La conquête de l'espace prit son essor à la fin de la Seconde Guerre mondiale et fut un des grands moments de la seconde moitié du XX siècle, marquée, à ses débuts, par une forte concurrence entre les États-Unis et l'URSS, pour des motifs de prestige national liés à la guerre froide. Le satellite soviétique Spoutnik 1 réalisa le premier vol spatial de l'Histoire le 4 octobre 1957, et le premier vol habité par un être humain eut lieu le 12 avril 1961 avec le vol orbital du soviétique Youri Gagarine.
Lors des premières missions spatiales habitées, l'eau et l'oxygène dont avait besoin les membres de l'équipage étaient apportés avec eux et ils rejetaient leurs déchets dans l'espace, les systèmes de survie des astronautes étant alors en « circuit ouvert » et devant être régulièrement ravitaillés de la Terre, ce qui est toujours d'actualité pour la Station Spatiale Internationale.
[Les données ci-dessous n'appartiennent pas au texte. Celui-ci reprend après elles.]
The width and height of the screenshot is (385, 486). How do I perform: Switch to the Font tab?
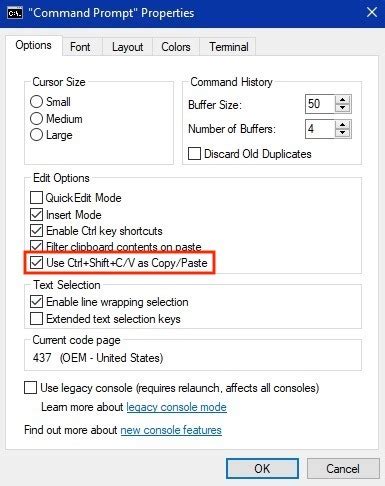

Au début du XXI siècle, la conquête spatiale se tourne vers la préparation de vols habités de longue durée pour explorer le système solaire, et envisage même la construction de bases spatiales permanentes où se relayeront des équipes, sur la Lune ou sur Mars pour débuter. Pour que soient envisageables des missions de longue durée, il est nécessaire de concevoir des systèmes de survie en « circuit fermé » permettant de limiter, voire de supprimer, la nécessité de tout ravitaillement. Ces systèmes de survie fermés devront assurer différentes fonctions et notamment la production de nourriture, le recyclage et le contrôle de la qualité de l'air et de l'eau.
Toutes les agences spatiales, et notamment la NASA avec l'ECLSS (Environmental Control and Life Support System) et l'ASE avec le système MELiSSA (Micro-Ecological Life Support System Alternative), mènent des études sur différents systèmes de support de vie.